28- With its wide applicability to any infectious disease outbreak, extending to a worldwide scope, this study was performed using COVID-19 data for various countries with detailed results for the United States of America (USA), the United Kingdom, India, Australia, Canada, and Egypt. Various insightful outcomes emerged from the available data using the proposed methodology. Thus, the proposed framework advances the existing literature and yields promising results for continuous predictive monitoring of any infectious disease pandemic.

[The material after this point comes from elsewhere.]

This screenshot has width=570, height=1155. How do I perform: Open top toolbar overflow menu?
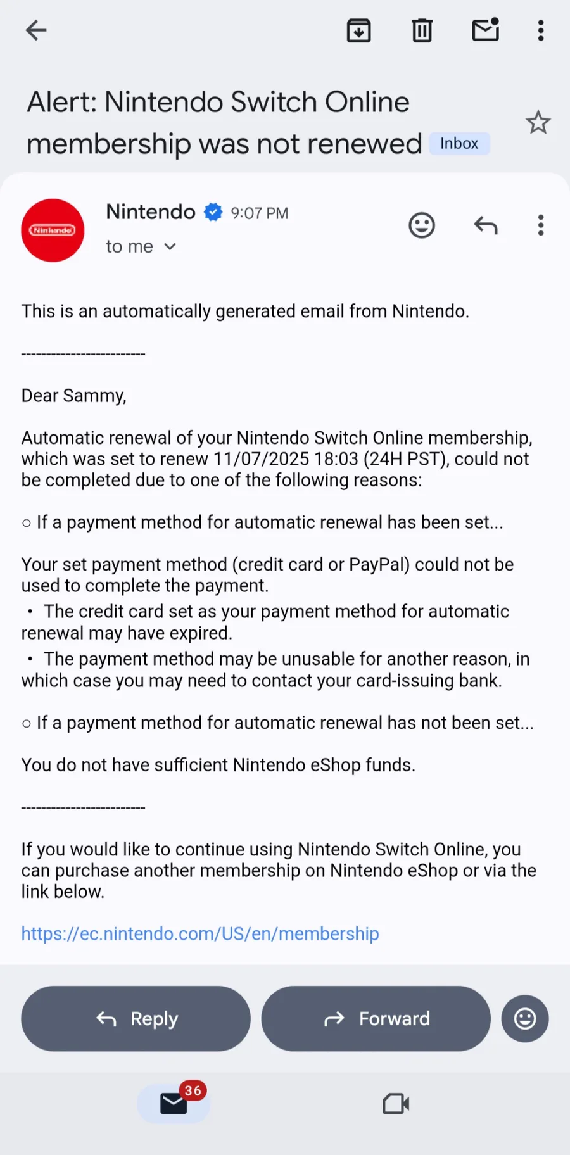[540, 30]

According to this study’s analysis and results, the proposed framework is capable of fulfilling the urgent need for a reliable predictive model to support the efforts of the health advisory bodies and decision-makers to take calculated proactive measures to contain the pandemic and maintain a healthy society and economy.
6.3 FUTURE WORK
Most of the networks discussed in this study have been static— i.e. the connections have remained constant over time. This assumption contrasts with the intuitive perception of human interactions breaking and forming. However, when these networks are used for epidemic modeling, this problem does not necessarily arise, provided that the turnover of connections is slow relative to the timescale of the pathogen. Nevertheless, if the pathogen is rapidly evolving amongst agents, then considering temporal networks is crucial. So, further investigations will be detained by constructing a temporal contact graph that quantifies the daily contacts between infectious and susceptible individuals by exploiting a large volume of location-related data. Such a temporal contact graph will be employed in various experimental scenarios, such as, analyze the dynamic contact behavior, identify the potential infected contacted individuals, and assist the decision-making of control measures.